Tuesday, March 16, 2010

Pragmatism

I like this Stanley Fish essay on the American philosophical movement known as Pragmatism. I am myself a Pragmatist of a sort, as I will explain. The root belief of Pragmatism is that while there is a world out there that is a certain way, we only understand it through our own very limited minds. We try to make our beliefs about the world true, and it some ways we are probably very close, but there is no royal road to the Truth about the universe. Fish:
These implications are unthreatening because if the pragmatist account is right it is describing what has always been the case. When Margolis announces that there are “no privileged faculties, no preestablished harmony, no exceptionless universals, no assured natural necessities … no escape from the contingencies of whatever we report as ‘given’ within human experience,” he is not ushering in a new age, but describing the necessary condition of all the old ones. It has ever been thus (again, if pragmatism is right), and yet the world’s business has always been done.

Often, however, it has been done badly and that explains what Margolis calls “our remarkable appetite for the dictates of reason,” for something that would, if we could specify it and hold to it, enable us to avoid error and reduce contingency and provisionality to the point where our actions, both physical and mental, would be truly and firmly grounded. Pragmatism takes that hope away and tells us that all we can do is muddle through, that we have been muddling through for a long time, and that, with luck, we will continue to muddle through, and in the process, perhaps, develop new forms of the “cultural artifact” we are and develop too new forms of knowledge. The story so far has been an amazing one, full of wonder and full of horror.
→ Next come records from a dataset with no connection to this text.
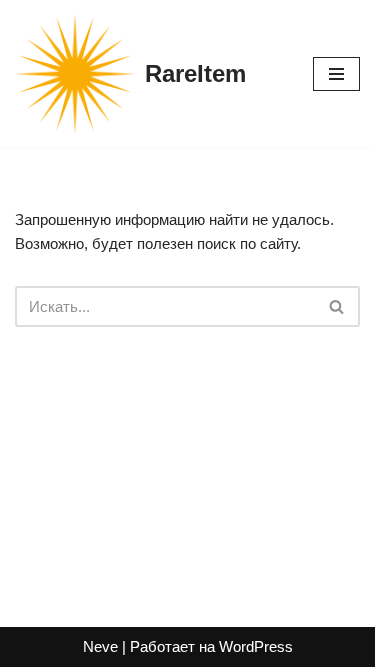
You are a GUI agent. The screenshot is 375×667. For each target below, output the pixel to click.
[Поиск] (337, 306)
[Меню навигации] (336, 74)
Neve (100, 646)
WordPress (256, 646)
It is a story, says Margolis driven from behind and not by a teleological end awaiting us in the form either of a union with deity or an ascent to the realm of pure Reason. It is, Margolis tells us, “an extraordinary form of bootstrapping.”

This I believe. To live we must have beliefs, and we try to make them the right ones, but they are not True in some profound and deep sense -- or at least we can't know that they are. Many people long for this sort of absolute Truth, but I think those who believe they have found it are simply deluded. We do the best we can, and that has to be enough.